The beauty of this business model is that I don’t need a huge start-up capital. I just need creativity and some initial investment to come up with my own designs. I started out small but being small may not necessary be a bad thing because it works well for me. Everything is made-to-order. I actually encourage new designers who want to pursue 3D printing. They should just go for it. But if you have a lot of financial commitments then, of course, you have to contemplate and think it through before you take the plunge.

What did you do in terms of marketing?

When I started this business, I knew I needed to make a website as well as all the necessary social media accounts. But I wasn’t sure which platforms I should use and where I should start. Should I sell them on Ebay? Should I make a stand-alone website? There were so many channels, I can even go on to Alibaba and Lazada to sell my designs. But I felt like I wanted to build my brand organically, so I decided to have my own website instead.

I designed the website myself. I didn’t outsource or hire any external designers. I think with the internet nowadays, it’s not difficult to build your own website because of the availability of website builders.

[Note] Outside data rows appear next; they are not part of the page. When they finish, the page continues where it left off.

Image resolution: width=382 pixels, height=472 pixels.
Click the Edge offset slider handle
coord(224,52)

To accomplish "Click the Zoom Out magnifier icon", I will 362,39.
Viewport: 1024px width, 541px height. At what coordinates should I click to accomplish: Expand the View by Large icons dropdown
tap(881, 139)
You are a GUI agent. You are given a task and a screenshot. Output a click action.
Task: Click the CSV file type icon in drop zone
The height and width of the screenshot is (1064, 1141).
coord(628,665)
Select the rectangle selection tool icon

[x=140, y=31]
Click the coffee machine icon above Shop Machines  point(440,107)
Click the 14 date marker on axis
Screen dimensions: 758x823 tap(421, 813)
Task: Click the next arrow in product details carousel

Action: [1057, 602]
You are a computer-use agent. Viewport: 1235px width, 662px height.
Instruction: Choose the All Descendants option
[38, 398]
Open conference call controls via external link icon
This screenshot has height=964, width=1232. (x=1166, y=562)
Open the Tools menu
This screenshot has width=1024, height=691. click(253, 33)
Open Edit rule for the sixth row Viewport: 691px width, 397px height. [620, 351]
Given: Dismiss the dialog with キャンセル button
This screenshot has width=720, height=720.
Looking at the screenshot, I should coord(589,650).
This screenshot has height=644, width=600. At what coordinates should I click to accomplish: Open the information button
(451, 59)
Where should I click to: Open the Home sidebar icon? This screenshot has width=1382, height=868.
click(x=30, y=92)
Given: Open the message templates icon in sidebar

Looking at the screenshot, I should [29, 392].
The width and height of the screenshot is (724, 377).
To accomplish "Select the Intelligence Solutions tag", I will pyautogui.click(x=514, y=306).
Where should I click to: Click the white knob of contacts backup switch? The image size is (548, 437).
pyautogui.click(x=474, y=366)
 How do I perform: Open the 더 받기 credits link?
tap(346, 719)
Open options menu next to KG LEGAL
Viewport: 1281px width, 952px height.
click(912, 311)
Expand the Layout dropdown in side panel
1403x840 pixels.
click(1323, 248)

I also manage an Instagram and Facebook account for Fvauz. The key is to keep the accounts active, because it gives a good impression of your business. When an account is inactive for too long, people will start to think, “What happened to the business?” Therefore, I try to update my Instagram as much as possible to keep it active and engaging. I started this since 2015, but I only started getting real traction recently. I know I can pay for advertisement, but I believe if you have a good product the product will promote itself.

Another thing I tried was to find brand ambassadors to promote my designs. Luckily enough I have a friend, who was also starting out his own business of becoming an MC (emceesaufi) at the time. So, we came to an agreement to collaborate together to promote each other’s business. What he’ll do is that whenever he attends an event or function, he’ll wear one of my designs.

Were there any points in your journey where you felt like giving up on the business?

When you first start out in any business, you’re not going to have much prospects initially. Back in 2015, when I was still in UK, things were moving very slowly. But what kept me going was having a good mentor, a friend, whom I could seek advice from. I wanted his honest input on my business. He told me that I should focus on designing buttons. Initially I created all sorts of products like mobile phone holder/case, ceramic honey dipper, as well as the buttons. Being an engineer, I was eager to create! However, my friend told me that I should just focus on one thing and make that one thing successful first.

Are you the only one doing 3D printed buttons in Malaysia?

I think I’m the only one in Malaysia doing this currently, especially when it comes to butang baju Melayu.

What is the vision for Fvauz?

My long-term vision is to eventually open my own shop. Even if it is a small shop it wouldn’t matter, at least I want to elevate the brand and open up more opportunities for customisation. I have a few customers who came up to me wanting to do customized designs, such as creating their logos as a button. It’s only recently that the corporate world started to see value in this. I think they want to try something new, because normally corporate gifts are just mugs, planners, keychains and other similar items. This is something fresh and unique to them.

Any parting advices for aspiring entrepreneurs?

Don’t keep waiting for the opportunity to knock at your door, get out there and just go for it. I encourage others to explore the field of 3D printing. If you’re going into 3D printing, then you’ll need to invest in a good laptop or desktop because that will be your bread and butter.

My other advice is to find that mentor or friend that can help provide a different perspective that you might not see. I’m sure there are a lot of well know businessman that are more than happy to share their experience with you. We can all learn from each other.